Tasavvufta insana ait hâl ve kavramların kuş
sembolleriyle anlatılması edebiyatımızın güzelliğine derinlik kattığı gibi,
mâna dilimizi de derinleştirmiştir.
Tasavvuf şiirinde bülbül âşık, gül de mâşuktur.
Bülbül ilâhî aşkla yanan can ve ruhun timsalidir. Ten kafesinin içinde uzak
kaldığı ilâhî sevgilisi’nin, yâni gülün hasretiyle feryat eden, Allah’a ulaşma
arzusuyla yaşayan bir âşıktır.
İbnü’l Arabî Hazretlerinin, “Kuş Kadar Aşk”

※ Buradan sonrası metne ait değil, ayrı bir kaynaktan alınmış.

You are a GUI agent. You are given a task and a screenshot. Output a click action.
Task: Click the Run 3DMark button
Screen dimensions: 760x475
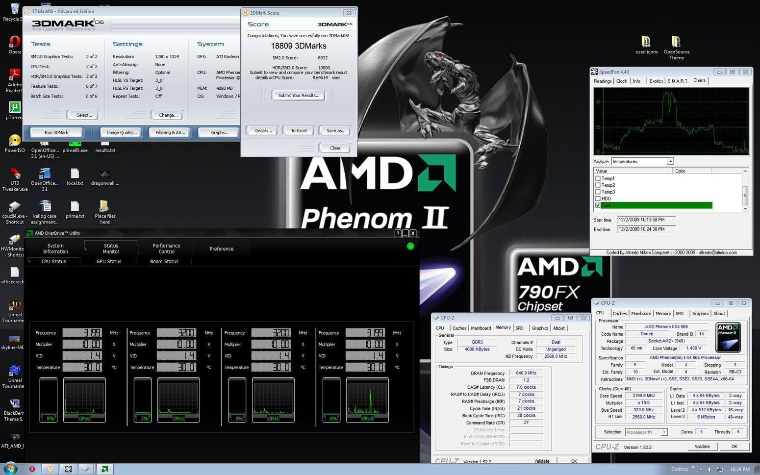[56, 132]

sözleriyle “Hak âşığıyım” diyenlere sorduğu soru her âşığın altından kalkacağı
bir hâl değil. Mânevî ciheti çok ağır olan bu sualin muhatabı olacak mertebede
değilim ama, okurken cezbeye kapılırım:
“Yerde yatan kuşu düşünmem ben. Acıyla havalanan
âşık kuşun kalbine dalarım. Avcılar dişi kumruyu vurunca, bunu gören erkek
kumru kendi etrafında fır dönerek havaya iyice yükselir, gözden kaybolurmuş. En
yükseğe varınca kanatlarını kapatır, başını yere çevirir ve çığlıklar atarak
kendini yere bırakır sonra paramparça olurmuş. Ey âşık, bu bir kuşun
yaptığıdır. Peki, Allah aşkı uğruna senin tavrın nicedir?” (“İlâhî Aşk”
kitabından)
Şeyhülekber’in sualinden anladığımız şudur: Âşık
odur ki, Allah’ın ismini tesbih eden kuşlar gibi aşkında saf ve mert olandır.
Kendimize sormamız gereken şudur: Bülbül, aşkıyla
mâşukunu buldu, ya biz modern insanlar kaybettikleri mâşuklarını bulabildik mi?
“Kuş kadar aşkımız” var mı? Kuşun aşkı uğruna
yaptığı fedakârlığı yapacak bir gönle sahip miyiz?